Image	Flow Shift	CFG Scale	Prompt	Negative
	5.0	3.0	a nude man with an erect penis riding a motorcycle, wearing a black helmet, and holding the handlebars, the background is a highway with trees and cars. the camera is in the car ahead of him	色调艳丽，过曝，静态，细节模糊不清，字幕，风格，作品，画作，画面，静止，整体发灰，最差质量，低质量，JPEG压缩残留，丑陋的，残缺的，多余的手指，画得不好的手部，画得不好的脸部，畸形的，毁容的，形态畸形的肢体，手指融合，静止不动的画面，杂乱的背景，三条腿，背景人很多，倒着走
	5.0	4.0	An attractive nude man with a flaccid penis and a slim build, sitting at a small outdoor ice cream shop. His penis is flaccid with saggy testicles. He has brown eyes, a narrow face, and a strong jaw. Wearing an open jacket and white sneakers with no pants, he spreads his legs while raising a mint ice cream cone to his mouth with his left hand and licks the ice cream with his tongue.	自拍, 色调艳丽，过曝，静态，细节模糊不清，字幕，风格，作品，画作，画面，静止，整体发灰，最差质量，低质量，JPEG压缩残留，丑陋的，残缺的，多余的手指，画得不好的手部，画得不好的脸部，畸形的，毁容的，形态畸形的肢体，手指融合，静止不动的画面，杂乱的背景，三条腿

🍒 The above results are absolutely cherry-picked, so don't be fooled. The outputs are very much so not perfect and often have false compression artifacts learnt from the source material.

Prompting

Since annotations used a common pseudo-syntax, it's best to format your prompts similarly:

A [physique] [nude | {covered by: towel | clothing}] [man | male] with [distinctive features], 
  [and {an erect | a flaccid} penis (if {nude | revealed from coverage})] [and {saggy | } testicles],  
  [performing an action],  
  in [an environment with notable background details].

Here is a higher-level interpretation of this schema without any conditional syntax:

[Subject] + [Clothing/Nudity] + [Exposure Status] + [Action] + [Environment]

You can find more details regarding the text captions and schemas in the Annotations document.

Inference

The text encoder was not trained.
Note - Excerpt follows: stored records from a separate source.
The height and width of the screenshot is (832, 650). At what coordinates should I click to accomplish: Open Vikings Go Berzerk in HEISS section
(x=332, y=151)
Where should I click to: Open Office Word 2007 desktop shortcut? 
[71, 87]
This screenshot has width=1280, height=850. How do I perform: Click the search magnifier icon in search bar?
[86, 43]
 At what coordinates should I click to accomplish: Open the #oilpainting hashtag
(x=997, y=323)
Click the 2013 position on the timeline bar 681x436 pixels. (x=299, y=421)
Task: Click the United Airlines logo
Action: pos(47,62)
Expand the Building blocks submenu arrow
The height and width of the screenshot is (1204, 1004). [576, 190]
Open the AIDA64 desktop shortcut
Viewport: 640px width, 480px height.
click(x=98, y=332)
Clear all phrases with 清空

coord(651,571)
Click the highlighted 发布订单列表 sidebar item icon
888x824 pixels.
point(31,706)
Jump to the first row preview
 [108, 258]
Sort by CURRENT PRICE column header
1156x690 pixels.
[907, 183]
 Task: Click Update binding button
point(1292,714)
You may reuse the base model text encoder for inference.

I recommend using the deafult workflow for Wan 2.1 in ComfyUI found here, with the only addition being splicing LoraLoaderModelOnly into the model pipeline to load the LoRA.

You may also use 🤗 Diffusers to generate videos:

import torch
from diffusers.utils import export_to_video
from diffusers import AutoencoderKLWan, WanPipeline
from diffusers.schedulers.scheduling_unipc_multistep import UniPCMultistepScheduler

# Model and LoRA settings
model_id = "Wan-AI/Wan2.1-T2V-1.3B-Diffusers"
lora_id = "markury/AndroWan-2.1-T2V-1.3B"
lora_file = "safetensors/AndroWan_v10-0092.safetensors"  # Specific file in subfolder

# Load model
vae = AutoencoderKLWan.from_pretrained(model_id, subfolder="vae", torch_dtype=torch.float32)
pipe = WanPipeline.from_pretrained(model_id, vae=vae, torch_dtype=torch.bfloat16)

# Set scheduler
pipe.scheduler = UniPCMultistepScheduler.from_config(
    pipe.scheduler.config,
    flow_shift=3.0
)

# Move to GPU
pipe.to("cuda")

# Load LoRA weights with specific file path
pipe.load_lora_weights(lora_id, weight_name=lora_file)

# Set LoRA scale
if hasattr(pipe, "set_adapters_scale"):
    pipe.set_adapters_scale(1.0)

# Enable CPU offload for low VRAM
pipe.enable_model_cpu_offload()

# Generation parameters
prompt = "[your prompt here]"
negative_prompt = ""

# Generate video
generator = torch.Generator("cuda").manual_seed(42)
output = pipe(
    prompt=prompt,
    negative_prompt=negative_prompt,
    height=832,
    width=480,
    num_frames=33,
    guidance_scale=4.0,
    num_inference_steps=20,
    generator=generator
).frames[0]

# Export to video
export_to_video(output, "android_output.mp4", fps=16)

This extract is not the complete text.